◆ Exercise
Reproduce the data below without any changes, starting with the line that contains "Screen dimensions: 318x301" and going on through the line that contains "point(438,37)", both included.

◆ Records supplied
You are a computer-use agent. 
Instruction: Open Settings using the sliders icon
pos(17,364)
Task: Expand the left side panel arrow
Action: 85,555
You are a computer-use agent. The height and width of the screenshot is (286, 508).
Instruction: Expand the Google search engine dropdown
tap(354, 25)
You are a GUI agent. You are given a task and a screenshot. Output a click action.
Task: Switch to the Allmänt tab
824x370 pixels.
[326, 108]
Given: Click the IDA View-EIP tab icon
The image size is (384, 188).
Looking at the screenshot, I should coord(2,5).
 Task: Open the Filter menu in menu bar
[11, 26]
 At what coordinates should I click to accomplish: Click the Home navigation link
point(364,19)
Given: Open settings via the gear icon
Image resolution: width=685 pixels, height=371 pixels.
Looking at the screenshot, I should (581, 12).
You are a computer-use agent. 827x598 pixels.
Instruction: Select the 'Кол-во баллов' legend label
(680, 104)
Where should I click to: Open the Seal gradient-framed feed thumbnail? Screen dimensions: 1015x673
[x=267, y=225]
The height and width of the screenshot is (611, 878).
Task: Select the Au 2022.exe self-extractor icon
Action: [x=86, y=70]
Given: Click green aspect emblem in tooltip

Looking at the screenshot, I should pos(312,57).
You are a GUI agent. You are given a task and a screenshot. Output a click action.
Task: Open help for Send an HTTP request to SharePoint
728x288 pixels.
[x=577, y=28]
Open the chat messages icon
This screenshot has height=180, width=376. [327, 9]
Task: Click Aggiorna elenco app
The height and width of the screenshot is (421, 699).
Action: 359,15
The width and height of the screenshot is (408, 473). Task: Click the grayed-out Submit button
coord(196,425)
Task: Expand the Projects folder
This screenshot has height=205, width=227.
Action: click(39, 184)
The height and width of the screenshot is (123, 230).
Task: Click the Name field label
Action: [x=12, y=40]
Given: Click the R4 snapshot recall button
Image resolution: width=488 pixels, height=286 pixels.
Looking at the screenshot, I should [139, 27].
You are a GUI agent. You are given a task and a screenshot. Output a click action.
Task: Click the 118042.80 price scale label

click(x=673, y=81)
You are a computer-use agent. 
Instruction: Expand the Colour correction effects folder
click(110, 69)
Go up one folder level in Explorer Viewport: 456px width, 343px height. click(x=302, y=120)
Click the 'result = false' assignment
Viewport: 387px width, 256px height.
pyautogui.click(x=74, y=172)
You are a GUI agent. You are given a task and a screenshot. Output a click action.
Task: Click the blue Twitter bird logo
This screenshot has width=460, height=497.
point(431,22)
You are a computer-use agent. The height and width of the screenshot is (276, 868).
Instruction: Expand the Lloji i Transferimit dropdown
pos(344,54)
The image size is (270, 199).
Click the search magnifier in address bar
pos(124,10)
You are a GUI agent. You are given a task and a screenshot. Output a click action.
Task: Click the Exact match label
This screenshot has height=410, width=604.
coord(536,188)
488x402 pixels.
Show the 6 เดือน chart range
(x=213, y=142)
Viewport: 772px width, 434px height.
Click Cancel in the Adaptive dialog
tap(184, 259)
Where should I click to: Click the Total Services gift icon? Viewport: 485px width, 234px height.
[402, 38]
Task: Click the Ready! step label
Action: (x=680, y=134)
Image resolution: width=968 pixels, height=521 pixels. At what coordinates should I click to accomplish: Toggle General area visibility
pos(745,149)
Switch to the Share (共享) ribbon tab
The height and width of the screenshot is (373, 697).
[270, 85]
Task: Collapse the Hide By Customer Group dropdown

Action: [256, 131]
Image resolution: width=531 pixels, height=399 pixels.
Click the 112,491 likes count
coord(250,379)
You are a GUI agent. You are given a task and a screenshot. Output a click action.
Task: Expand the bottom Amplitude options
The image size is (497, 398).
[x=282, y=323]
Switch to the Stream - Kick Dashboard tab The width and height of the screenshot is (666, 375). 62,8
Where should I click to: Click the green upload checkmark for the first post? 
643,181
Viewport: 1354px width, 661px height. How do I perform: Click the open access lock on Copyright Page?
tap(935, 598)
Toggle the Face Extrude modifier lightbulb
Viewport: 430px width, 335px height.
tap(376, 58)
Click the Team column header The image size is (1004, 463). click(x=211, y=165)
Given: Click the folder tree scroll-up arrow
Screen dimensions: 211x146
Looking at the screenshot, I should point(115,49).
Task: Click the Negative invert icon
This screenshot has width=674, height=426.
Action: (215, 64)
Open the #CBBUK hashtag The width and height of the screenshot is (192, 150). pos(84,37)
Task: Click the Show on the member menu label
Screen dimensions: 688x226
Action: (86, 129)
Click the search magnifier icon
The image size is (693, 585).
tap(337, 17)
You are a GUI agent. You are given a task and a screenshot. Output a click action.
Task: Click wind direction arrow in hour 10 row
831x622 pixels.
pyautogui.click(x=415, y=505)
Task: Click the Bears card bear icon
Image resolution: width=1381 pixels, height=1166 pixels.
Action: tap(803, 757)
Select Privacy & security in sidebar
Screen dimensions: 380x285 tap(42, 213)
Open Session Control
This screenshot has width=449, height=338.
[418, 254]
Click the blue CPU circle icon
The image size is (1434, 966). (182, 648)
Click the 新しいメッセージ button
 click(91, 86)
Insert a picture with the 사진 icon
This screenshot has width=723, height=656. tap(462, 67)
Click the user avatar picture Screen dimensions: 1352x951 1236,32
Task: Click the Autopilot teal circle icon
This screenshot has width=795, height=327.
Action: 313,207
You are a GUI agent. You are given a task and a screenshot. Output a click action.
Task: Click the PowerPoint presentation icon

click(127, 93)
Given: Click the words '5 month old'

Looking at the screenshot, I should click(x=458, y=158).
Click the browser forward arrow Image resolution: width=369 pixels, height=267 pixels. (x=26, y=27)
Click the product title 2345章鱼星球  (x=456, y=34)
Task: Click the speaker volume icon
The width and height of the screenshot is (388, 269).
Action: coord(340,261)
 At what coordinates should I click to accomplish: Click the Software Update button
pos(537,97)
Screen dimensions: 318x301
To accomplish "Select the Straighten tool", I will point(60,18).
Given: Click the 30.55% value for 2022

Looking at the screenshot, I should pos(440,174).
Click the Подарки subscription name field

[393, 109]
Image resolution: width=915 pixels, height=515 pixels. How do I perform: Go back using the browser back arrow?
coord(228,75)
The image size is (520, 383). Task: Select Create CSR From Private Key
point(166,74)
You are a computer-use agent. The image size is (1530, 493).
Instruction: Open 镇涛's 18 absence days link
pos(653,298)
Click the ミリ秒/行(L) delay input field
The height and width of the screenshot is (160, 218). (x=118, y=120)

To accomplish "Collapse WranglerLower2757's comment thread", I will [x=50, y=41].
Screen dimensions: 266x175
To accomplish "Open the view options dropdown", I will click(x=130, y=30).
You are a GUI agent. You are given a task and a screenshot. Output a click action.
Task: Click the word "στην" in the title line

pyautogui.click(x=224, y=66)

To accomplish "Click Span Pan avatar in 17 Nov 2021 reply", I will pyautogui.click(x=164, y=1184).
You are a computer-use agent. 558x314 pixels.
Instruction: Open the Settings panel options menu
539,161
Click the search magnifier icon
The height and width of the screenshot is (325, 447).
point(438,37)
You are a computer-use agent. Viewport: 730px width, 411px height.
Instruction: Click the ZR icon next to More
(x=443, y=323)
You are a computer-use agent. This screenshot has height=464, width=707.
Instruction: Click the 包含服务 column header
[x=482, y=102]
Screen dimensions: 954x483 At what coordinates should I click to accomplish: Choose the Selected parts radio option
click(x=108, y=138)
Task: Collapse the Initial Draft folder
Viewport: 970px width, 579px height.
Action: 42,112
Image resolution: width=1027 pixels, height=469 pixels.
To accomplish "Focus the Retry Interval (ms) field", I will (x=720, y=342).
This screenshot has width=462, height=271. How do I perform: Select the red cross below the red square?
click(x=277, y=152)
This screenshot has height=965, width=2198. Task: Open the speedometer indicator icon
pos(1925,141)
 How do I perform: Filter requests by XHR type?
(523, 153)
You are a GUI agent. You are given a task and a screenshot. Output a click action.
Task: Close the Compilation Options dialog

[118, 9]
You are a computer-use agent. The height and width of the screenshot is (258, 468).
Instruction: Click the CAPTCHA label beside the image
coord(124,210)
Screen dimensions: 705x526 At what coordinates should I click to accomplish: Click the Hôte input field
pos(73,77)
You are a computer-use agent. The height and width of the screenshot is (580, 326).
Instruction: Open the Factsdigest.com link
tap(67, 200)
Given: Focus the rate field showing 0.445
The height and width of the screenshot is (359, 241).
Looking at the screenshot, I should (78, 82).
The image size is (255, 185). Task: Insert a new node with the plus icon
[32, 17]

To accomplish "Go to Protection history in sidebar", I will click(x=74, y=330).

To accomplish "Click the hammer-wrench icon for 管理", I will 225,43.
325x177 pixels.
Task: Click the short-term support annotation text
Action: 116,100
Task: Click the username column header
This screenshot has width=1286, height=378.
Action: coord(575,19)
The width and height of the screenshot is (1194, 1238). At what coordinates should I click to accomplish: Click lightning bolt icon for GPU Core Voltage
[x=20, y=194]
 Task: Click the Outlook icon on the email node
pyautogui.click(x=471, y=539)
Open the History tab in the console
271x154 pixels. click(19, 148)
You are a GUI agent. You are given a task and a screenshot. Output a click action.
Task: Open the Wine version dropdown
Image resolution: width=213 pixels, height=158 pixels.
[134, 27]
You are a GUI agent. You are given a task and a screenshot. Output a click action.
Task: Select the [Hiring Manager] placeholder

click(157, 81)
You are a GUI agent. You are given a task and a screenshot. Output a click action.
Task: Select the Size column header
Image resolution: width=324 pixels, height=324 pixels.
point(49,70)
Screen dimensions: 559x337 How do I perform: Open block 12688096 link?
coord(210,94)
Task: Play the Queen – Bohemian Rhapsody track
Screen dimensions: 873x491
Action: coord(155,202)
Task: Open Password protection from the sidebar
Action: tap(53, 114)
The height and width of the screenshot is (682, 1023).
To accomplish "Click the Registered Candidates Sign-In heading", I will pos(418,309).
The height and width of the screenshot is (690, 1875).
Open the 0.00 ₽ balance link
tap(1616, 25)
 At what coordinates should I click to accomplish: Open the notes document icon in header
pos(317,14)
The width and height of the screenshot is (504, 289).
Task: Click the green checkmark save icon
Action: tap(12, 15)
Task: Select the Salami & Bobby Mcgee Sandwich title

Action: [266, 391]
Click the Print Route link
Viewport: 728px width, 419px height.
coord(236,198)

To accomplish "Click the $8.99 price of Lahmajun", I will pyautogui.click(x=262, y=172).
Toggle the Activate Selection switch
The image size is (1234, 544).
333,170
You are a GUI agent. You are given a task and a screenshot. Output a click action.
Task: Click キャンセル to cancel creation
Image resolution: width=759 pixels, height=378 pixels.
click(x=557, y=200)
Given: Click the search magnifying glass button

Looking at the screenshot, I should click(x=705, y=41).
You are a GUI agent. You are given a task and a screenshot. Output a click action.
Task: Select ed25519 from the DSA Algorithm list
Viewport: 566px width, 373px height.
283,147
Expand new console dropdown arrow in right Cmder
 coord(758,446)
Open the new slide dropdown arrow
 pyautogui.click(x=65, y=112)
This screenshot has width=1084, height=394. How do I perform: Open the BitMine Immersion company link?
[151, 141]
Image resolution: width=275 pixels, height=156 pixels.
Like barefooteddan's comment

◆ Solution to this exercise
Screen dimensions: 318x301
To accomplish "Select the Straighten tool", I will point(60,18).
Given: Click the 30.55% value for 2022

Looking at the screenshot, I should pos(440,174).
Click the Подарки subscription name field

[393, 109]
Image resolution: width=915 pixels, height=515 pixels. How do I perform: Go back using the browser back arrow?
coord(228,75)
The image size is (520, 383). Task: Select Create CSR From Private Key
point(166,74)
You are a computer-use agent. The image size is (1530, 493).
Instruction: Open 镇涛's 18 absence days link
pos(653,298)
Click the ミリ秒/行(L) delay input field
The height and width of the screenshot is (160, 218). (x=118, y=120)

To accomplish "Collapse WranglerLower2757's comment thread", I will [x=50, y=41].
Screen dimensions: 266x175
To accomplish "Open the view options dropdown", I will click(x=130, y=30).
You are a GUI agent. You are given a task and a screenshot. Output a click action.
Task: Click the word "στην" in the title line

pyautogui.click(x=224, y=66)

To accomplish "Click Span Pan avatar in 17 Nov 2021 reply", I will pyautogui.click(x=164, y=1184).
You are a computer-use agent. 558x314 pixels.
Instruction: Open the Settings panel options menu
539,161
Click the search magnifier icon
The height and width of the screenshot is (325, 447).
point(438,37)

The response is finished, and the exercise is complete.